Many problems occur when a pushrod is inadequate for the application. This is why we have different series of pushrods. Such as our Series #5 with a superior heat treating process to strengthen the tube for rigidity to assure maximum stability. When possible, try to use larger diameter pushrods to spread out the load and lower the stress on the tube. This will help lessen pushrod deflection. Heavy wall tubing can also minimize compression of the column.

In high cylinder load applications larger diameter heavy wall tubes are a must. These applications include the use of a blower, turbo charger, nitrous oxide, nitro methane, high spring pressures, and engine speeds over 7,000 rpm.

Do not allow over clearance for the pushrod. This may cause the pushrod to move around or deflect more then needed. Clearance of .010 to .015 on aluminum heads at the closest point of contact is sufficient. We also need .015 to .025 clearance at the lifter bushing or tie bar of lifter. The surface of the cylinder head or engine block can often be utilized like a large guide plate and dampening device which stabilizes the pushrod. Make sure there are no pushrod binding or interference problems when turning the engine over during assembly.

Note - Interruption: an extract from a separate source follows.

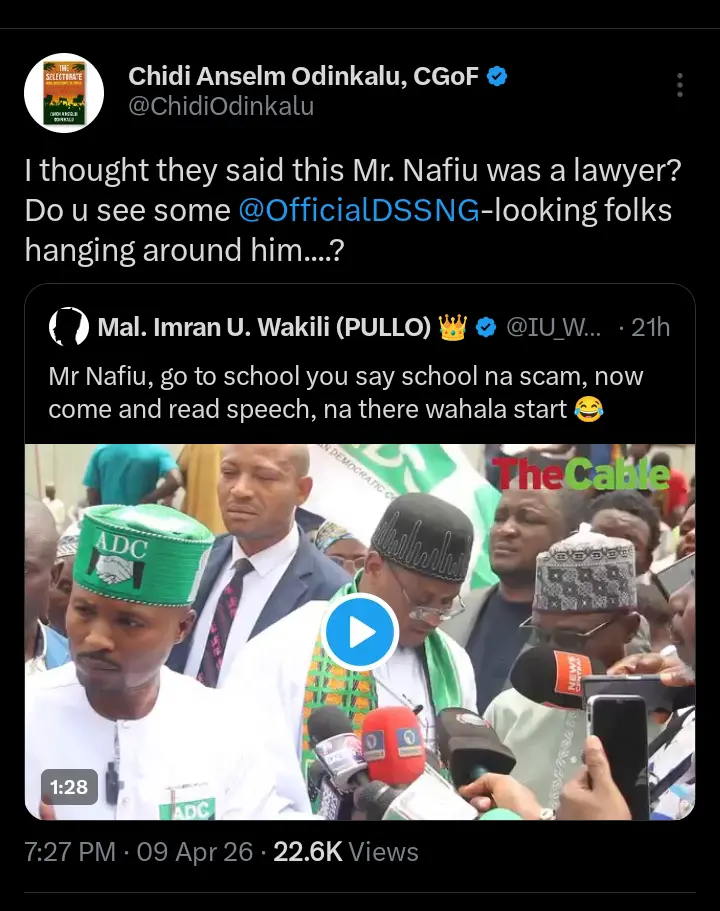Play the video with the blue play button
Screen dimensions: 720x911
tap(360, 632)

Tapered pushrods can not be used in guide plate applications. Improper clearance and interference problems are sure to occur. Use only straight tube pushrods, specifically surface hardened for guide plate use in this application. Note: See Series #2 and #4 for guide plate applications.

If you are using a tool steel rockerarm adjusting screw, it is almost always suggested that a tool steel pushrod tip be used at the rockerarm end. This will ensure proper compatibility.

In race applications and engines with flat tappet camshafts, it is imperative to use engine oil containing sufficient friction modifiers. The most commonly known friction modifiers are zinc, phosporus, sulfur and soluble moly disulfide. Read the bottle or contact your oil supplier.

When installing new pushrods in an engine or after replacing pushrod tips, it is a good idea to carefully check the rockerarm adjusting screws to make sure the contact surface of the screw has not been damaged. A damaged adjusting screw surface will damage the new pushrod tip.

When using Manton pushrods, adjustments to valve cam timing, valve to piston clearance and fuel curve may be required. This is due to increased rigidity in the pushrod column, making valve action more accurate and efficient.